Flower Ezekiel Msuya is a world-class seaweed farming, integrated aquaculture, and innovation expert. She holds a PhD on seaweeds in integrated aquaculture from Tel Aviv University, Israel and a master's degree in Fisheries and Aquaculture from University of Kuopio, Finland. She conducted the first study on socioeconomic and environmental impacts of seaweed farming and pioneered the start of seaweed farming in southern Tanzania and other places. Recently, she has focused in research and training in seaweed farming technologies and value addition and integrating seaweed with culture animals such as sea-cucumbers to coupe with effects of climate change. Dr Msuya is Founder and Chairperson of the Zanzibar Seaweed Cluster Initiative (ZaSCI) working with seaweed farmers in innovative farming and value addition linking them with universities/research institutions, government departments and markets. Her work has especially helped marginalized women in Tanzania increase their income through production of seaweed value-added products.
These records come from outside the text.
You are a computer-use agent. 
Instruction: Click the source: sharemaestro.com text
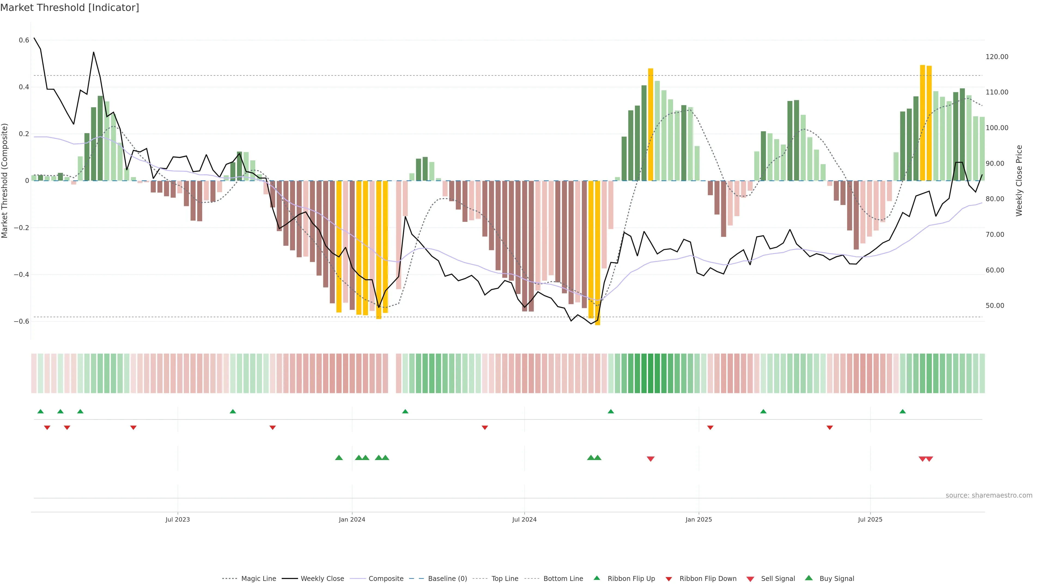[989, 495]
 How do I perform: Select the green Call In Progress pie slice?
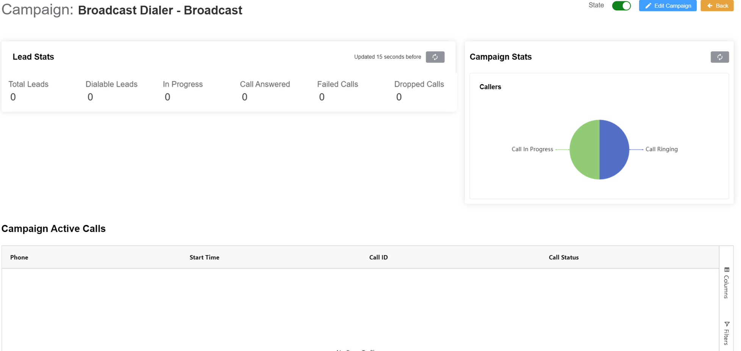coord(585,149)
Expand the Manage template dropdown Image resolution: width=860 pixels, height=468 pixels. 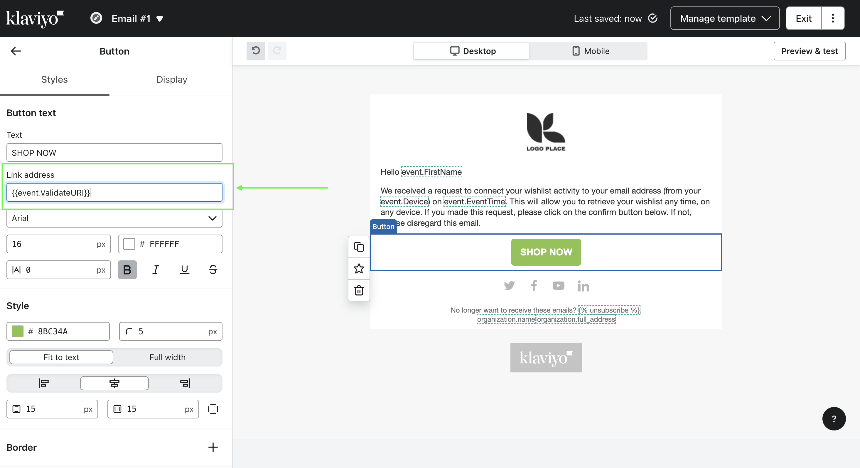[x=725, y=18]
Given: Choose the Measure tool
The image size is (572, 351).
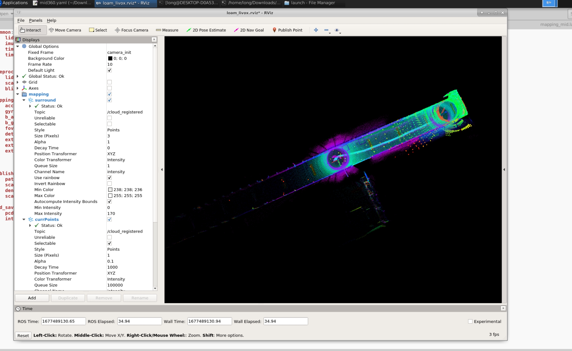Looking at the screenshot, I should pos(167,30).
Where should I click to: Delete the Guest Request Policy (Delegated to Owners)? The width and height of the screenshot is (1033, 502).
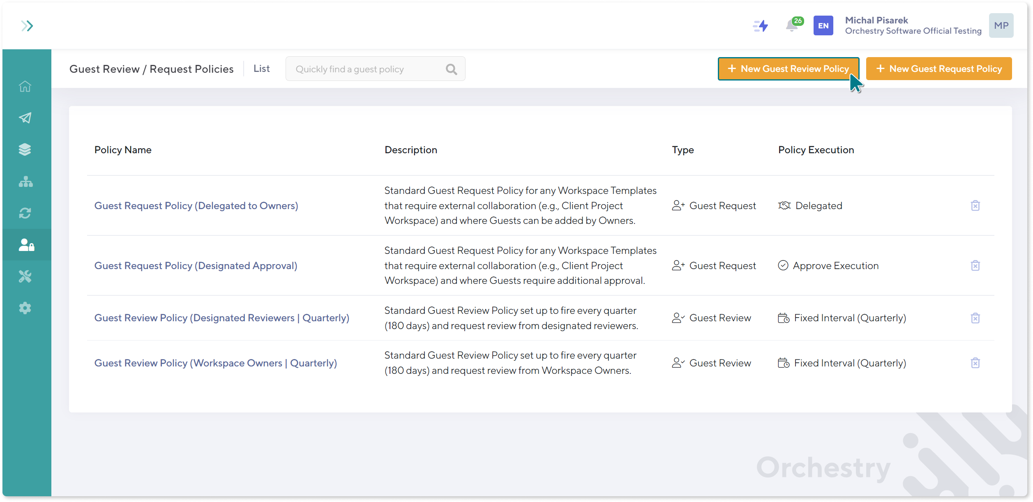(x=976, y=205)
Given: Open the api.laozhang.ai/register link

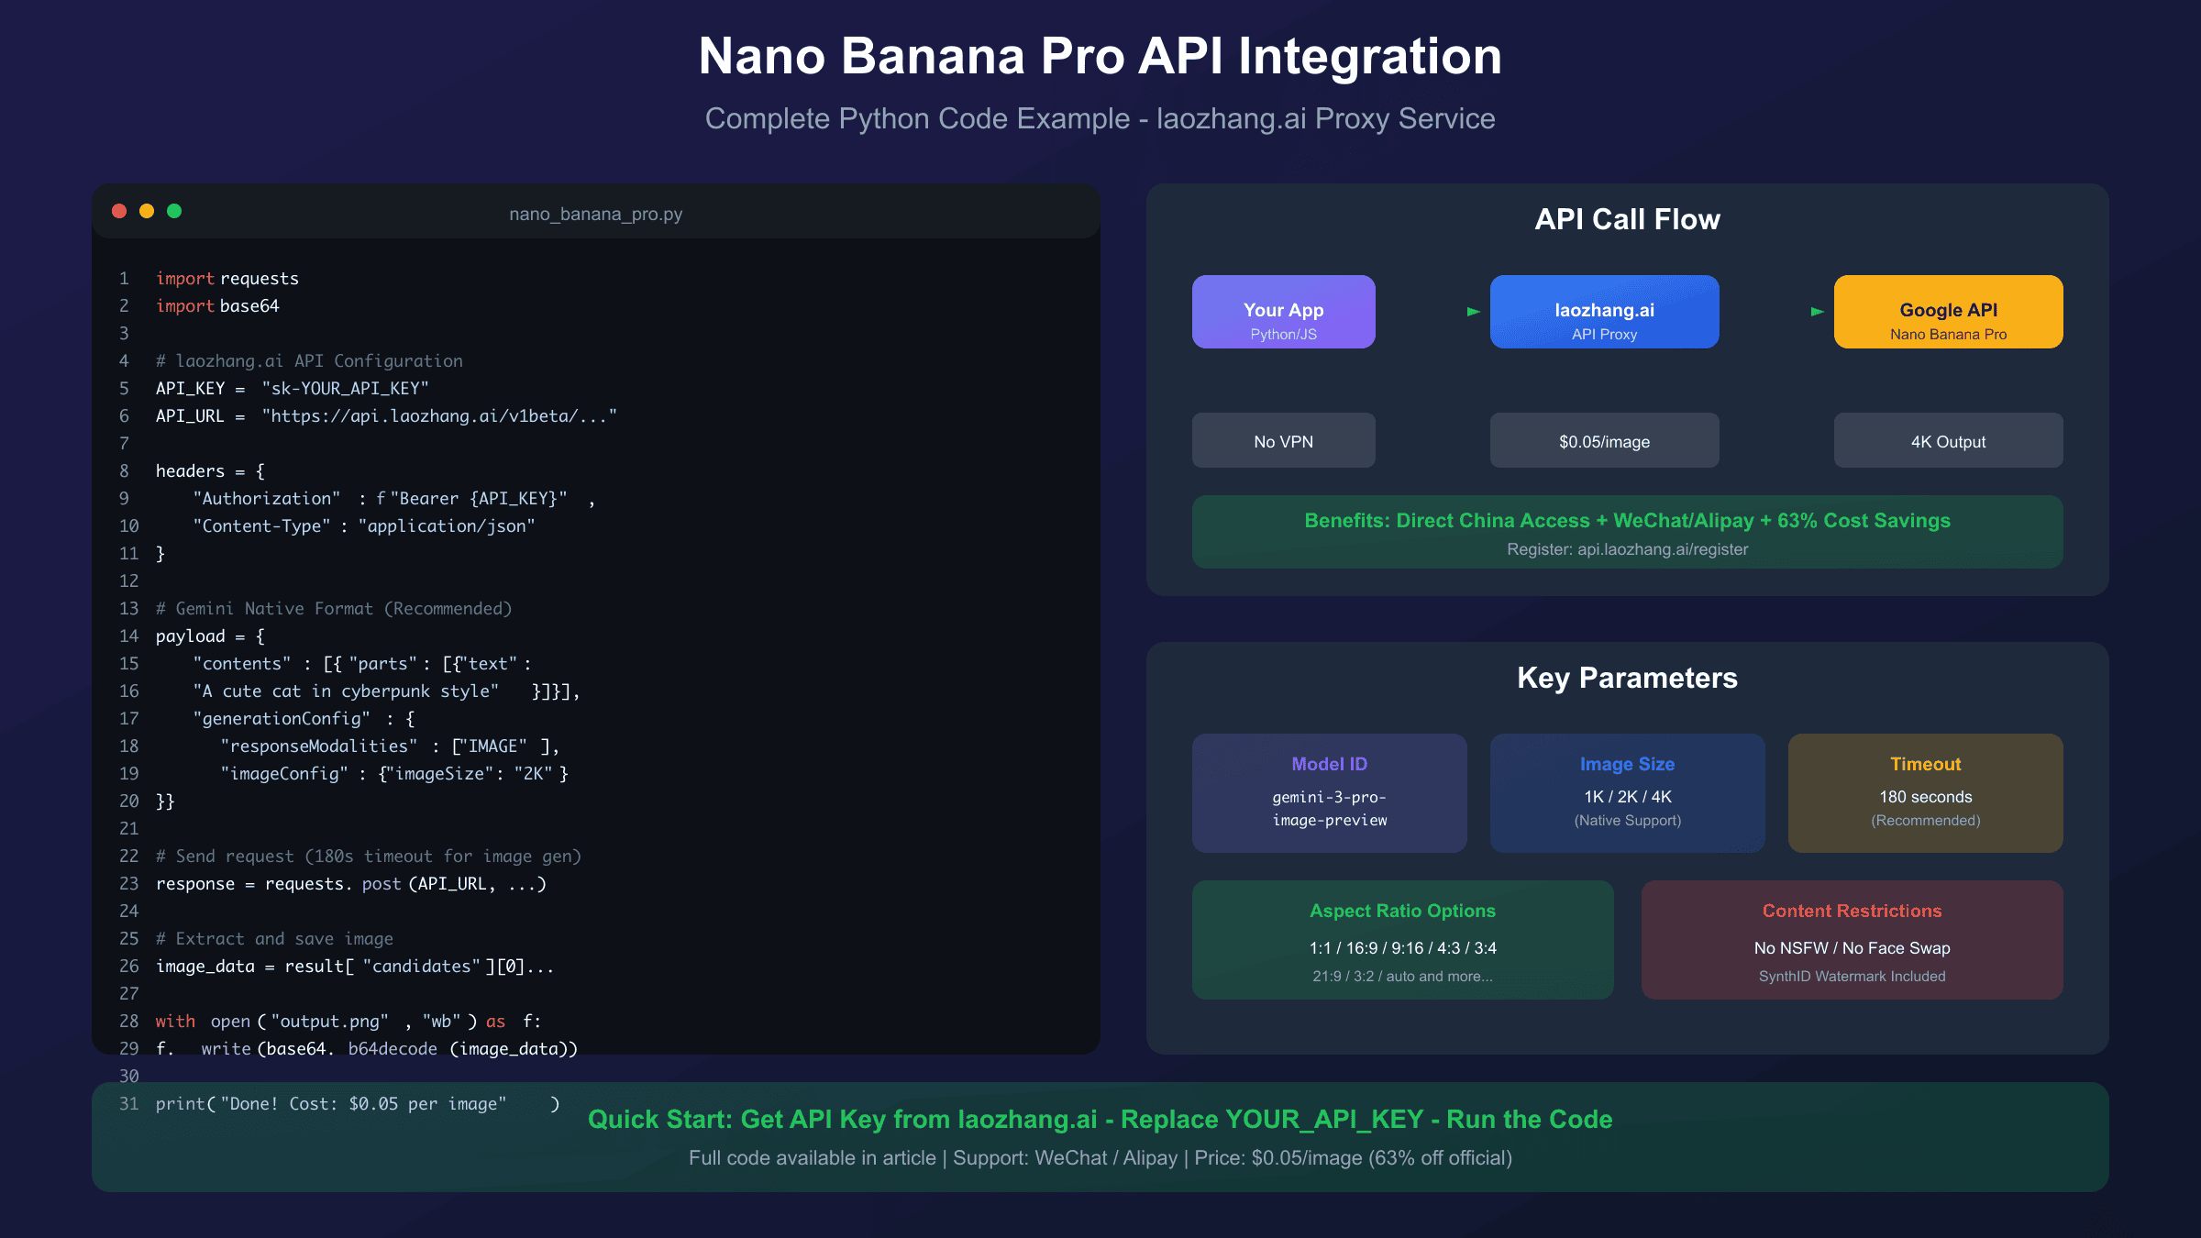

Céline Cousteau is an environmental activist working in a variety of mediums. As a documentary film director, producer, and presenter, Céline has worked with PBS, the Science and Discovery channels, France 3, and Chile's CNTV. She is the founder and executive director of CauseCentric Productions, creating cause-focused video and film content. She co-founded The Outdoor Film Fellowship, a non-profit which seeks to empower future generations of activist filmmakers, and creatives. She is ambassador for the TreadRight Foundation (which promotes ethical and sustainable travel experiences) and sits on the board of directors of the National Aquarium in Baltimore (USA). Céline was Council Member on Global Agenda Council of Oceans of the World Economic Forum, and recently completed the documentary, Tribes on Edge, where she returns to the Javari Indigenous territory in the Brazilian Amazon after the Indigenous Peoples of the land asked her to tell their story to the world. Tribes on the Edge is available Feb 2 on iTunes, Amazon, and other SVOD platforms. Her book Le monde après mon grand-père was published last year in French.

Marc Murphy is a New York-based chef who grew up in Milan, Villefranche-sur-Mer, Paris, Washington DC, Rome, and Genoa. He studied at the Institute of Culinary Education before working as a line cook at Terrance Brennan’s Prix Fixe. He worked in Paris at the Michelin-starred Le Miraville, in Monte Carlo with Alain Ducasse at Louis XV, in New York with Sylvain Portay at Le Cirque. Stints at Cellar in the Sky (at Windows on the World) with Georges Masraff and La Fourchette followed. In March 2004, Murphy opened his first solo enterprise - Landmarc (Tribeca) which won rave reviews for its eclectic French and Italian menu. Following its success, Marc opened Ditch Plains in the West Village serving casual, beach-style cuisine. In 2007, he opened another Landmarc restaurant in the Time Warner Center where he brought his bistro-style cuisine to midtown Manhattan for over twelve years. He appears as a judge on Food Network’s highest rated hits, Chopped and Chopped Junior, and makes regular appearances on Good Morning America (ABC) and The Today Show (NBC). He served as the President of the Manhattan chapter of the New York State Restaurant Association from 2014 until 2018 and is both a Food Council and Board Member of City Harvest, New York City’s largest food rescue organization. Murphy also sits on the Leadership Council for Share our Strength’s "No Kid Hungry" campaign. In 2012, Marc joined the U.S. Department of State’s Diplomatic Culinary Partnership. Marc is the author of the best-selling book Season with Authority: Confident Home Cooking and in 2019 launched the podcast, Food 360 with Marc Murphy produced by iHeartRadio.